No sleepless nights

The fact that the organisers and investors in the event can sleep soundly in the days leading up to the World Cup in Brazil is partly thanks to the British monarch, Edward VII. When the king fell ill in June 1902, shortly before his coronation, the festivities had to be postponed. Because a large number of reservations were then cancelled, a series of court cases ensued, which became known in legal history as the "coronation cases". For the first time, an event cancellation was recognised as a legitimate reason for withdrawing from a contract.


Nowadays, insurance policies to cover this situation are indispensable. "It can prove very costly if a large sporting event is unable to be held as planned, or in a worst-case scenario, if it has to be cancelled altogether," explains Andrew Duxbury, a Munich Re expert on the insurance of major events. 

Television channels demand their money back for transmission rights, sponsors for advertising, and visitors for tickets. Mascots and T-shirts cannot be sold, hotels remain empty and travel bookings are cancelled. "There are no limits to the kinds of reason for an event cancellation," says Duxbury. "The only important criterion for the policy to attach is that the trigger event must lie outside the control of the policyholder." So natural catastrophes are covered, terrorist attacks, epidemics, a prolonged power outage, or simply a major fire that destroys a stadium, for example, just before the opening ceremony. The problem with sports events on the scale of the World Cup is that they cannot be spontaneously relocated if something happens just before the start of the event," explains Duxbury.

He himself has never experienced one of the major sporting events having to be cancelled altogether. "But on many occasions, I have had to hold my breath," he admits. "Most recently with the Rugby World Cup in New Zealand in 2011. Following the severe earthquake in Christchurch, no matches could be held in that city." But with the combined efforts of everyone involved at the time, they managed to reschedule the matches in other cities. Insurers bore the resultant additional costs. He recalled that there was also an earthquake just a few months before the opening ceremony for the Olympic Games in China in 2008: "But the Chinese still managed to ensure that the Games went ahead as planned."

Duxbury explains that experts in event cancellation insurance have been focusing for years on Brazil as the venue for the World Cup. "From the moment the venue was announced, we have been addressing all the issues related to the risk assessment," he says. The natural hazard exposure of the locations was checked with Munich Re's geoscientific experts. "But Brazil is not seriously threatened by earthquakes, severe windstorms, or other extreme weather events." Other experts assessed the experience the host country has in staging mega-events, how it handles security measures, and how carefully employees and volunteers are checked.

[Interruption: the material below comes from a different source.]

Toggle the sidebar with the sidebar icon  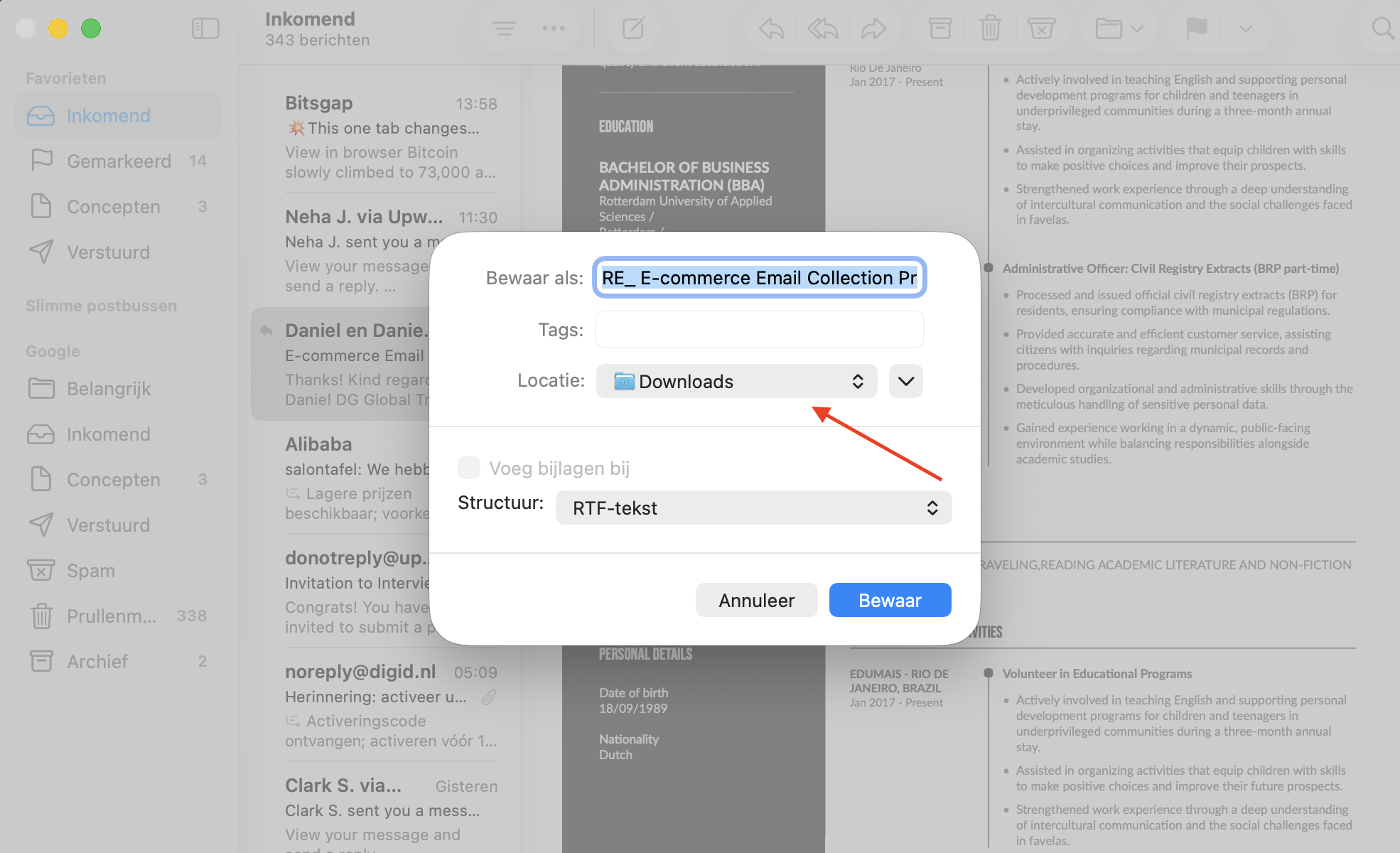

The Munich Re experts also take a look at the emergency plans and the logistics plans. Unlike the Olympic Games in London though, the challenge in Brazil is not only that the traffic systems in the host cities could collapse, but also the huge distances to travel between the different stadiums. "But the event organisers have factored in adequate safety buffers to ensure the players are on the pitch in good time for the kick off. While it is a pity if the spectators do not arrive on time, there is no insurance for this misfortune."

Specialists were also brought in to assess the political risks in the country. "The fact that Munich Re has a subsidiary in São Paulo was a great help in this area. Needless to say, our colleagues on the spot have a much clearer picture of the situation in the country than we do here in Europe," Duxbury admits. He added that they had paid close attention to the unrest in Brazil over the last few months, but pointed out that there were always protests in the lead-up to major events of this kind, particularly in countries with strong social disparities. "Experience has shown that the excitement in the country increases a little day by day until the event itself finally begins."

For Andrew himself, there is now only one scenario that would keep him awake at night: England losing a penalty shoot-out – against Germany.